La FMC reiteró que tiene el mandato de garantizar un sistema de transporte marítimo eficiente, competitivo y confiable.

La Comisión Marítima Federal (FMC, por sus siglas en inglés) informó que sigue de cerca el impacto de los recientes acontecimientos relacionados a la nueva administración de los puertos de Balboa y Cristóbal y las acciones adoptadas por China, ante posibles efectos en el transporte marítimo global y en el comercio exterior estadounidense.

Según la FMC, las leyes que administra le permiten investigar si regulaciones o prácticas de gobiernos extranjeros generan condiciones desfavorables para el transporte marítimo vinculado a Estados Unidos, en un contexto marcado por tensiones comerciales y decisiones judiciales en Panamá.

El caso se remonta al fallo de la Corte Suprema de Justicia de 29 de enero de 2026, que declaró “inconstitucional” la Ley No. 5 del 16 de enero de 1997, por la cual se había aprobado el contrato ley con Panama Ports Company, filial de la empresa china CK Hutchison, para administrar los puertos de Balboa y Cristóbal, ubicadas en ambas entradas del Canal de Panamá.

Tras el fallo, el Gobierno panameño designó como operadores interinos, por un período de 18 meses, a las filiales estadounidenses APM Terminals y Terminal Investment Limited, vinculadas a las navieras Maersk y Mediterranean Shipping Company, respectivamente.

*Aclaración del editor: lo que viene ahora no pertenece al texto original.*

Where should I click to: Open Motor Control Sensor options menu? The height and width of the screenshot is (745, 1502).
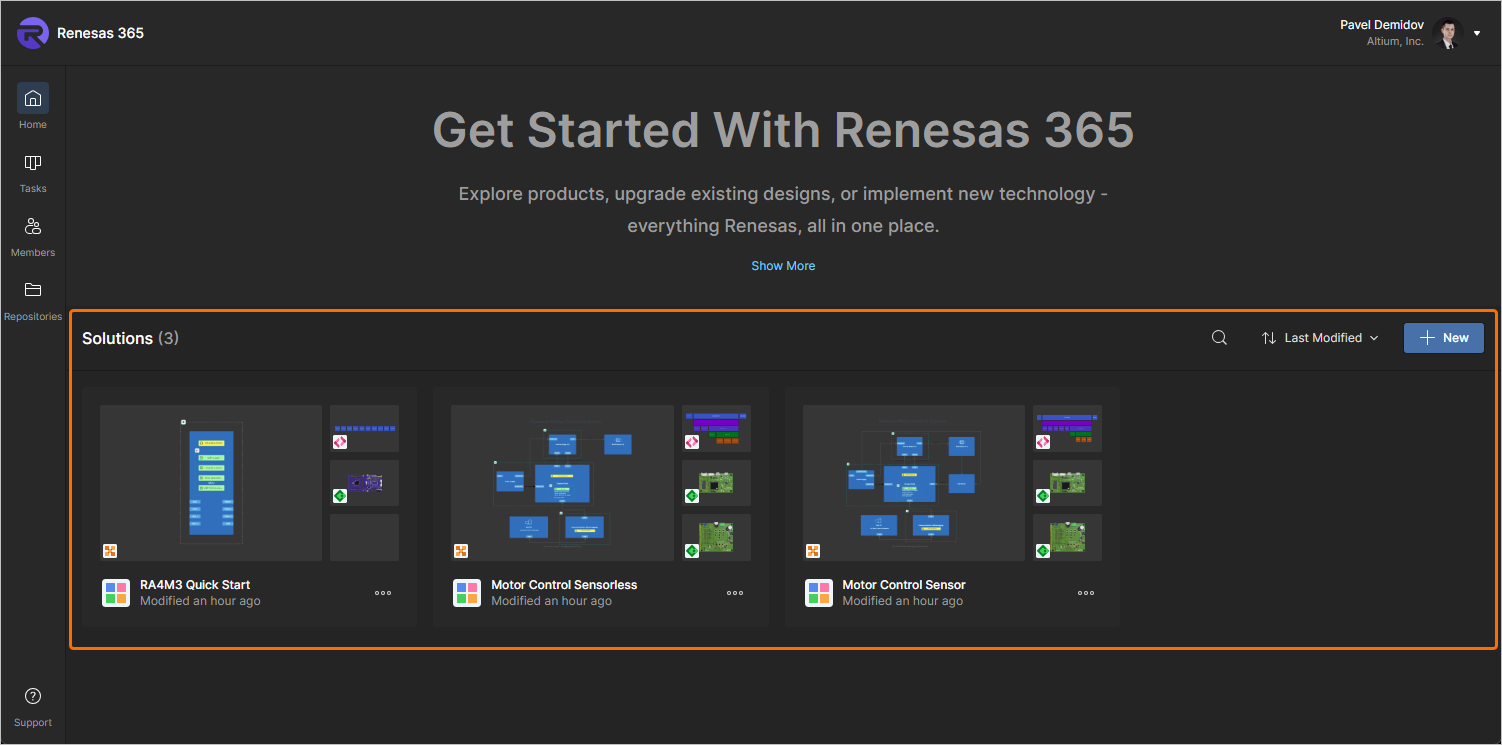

En respuesta, CK Hutchison rechazó la decisión judicial, inició acciones legales contra el Estado panameño y ha intensificado su estrategia de arbitraje internacional.

El 24 de marzo presentó nuevas demandas en las que reclama más de 2.000 millones de dólares en concepto de daños y perjuicios.

De acuerdo con la FMC, China también ha intensificado las inspecciones a buques con bandera panameña en sus puertos, bajo el argumento de controles del Estado rector del puerto, superando los niveles históricos.

Añadió que esas acciones, señala el organismo, parecen responder a directrices informales y podrían interpretarse como represalias tras la salida de CK Hutchison de las terminales panameñas.

La situación genera preocupación debido a que los buques con bandera panameña transportan una parte significativa del comercio de contenedores de Estados Unidos, por lo que estas medidas podrían tener consecuencias relevantes para la cadena de suministro y el comercio internacional.

La FMC reiteró que tiene el mandato de garantizar un sistema de transporte marítimo eficiente, competitivo y confiable, y advirtió que cualquier acción de gobiernos extranjeros que retrase o impida el movimiento de buques que comercian con Estados Unidos podría ser incompatible con ese objetivo y objeto de investigación.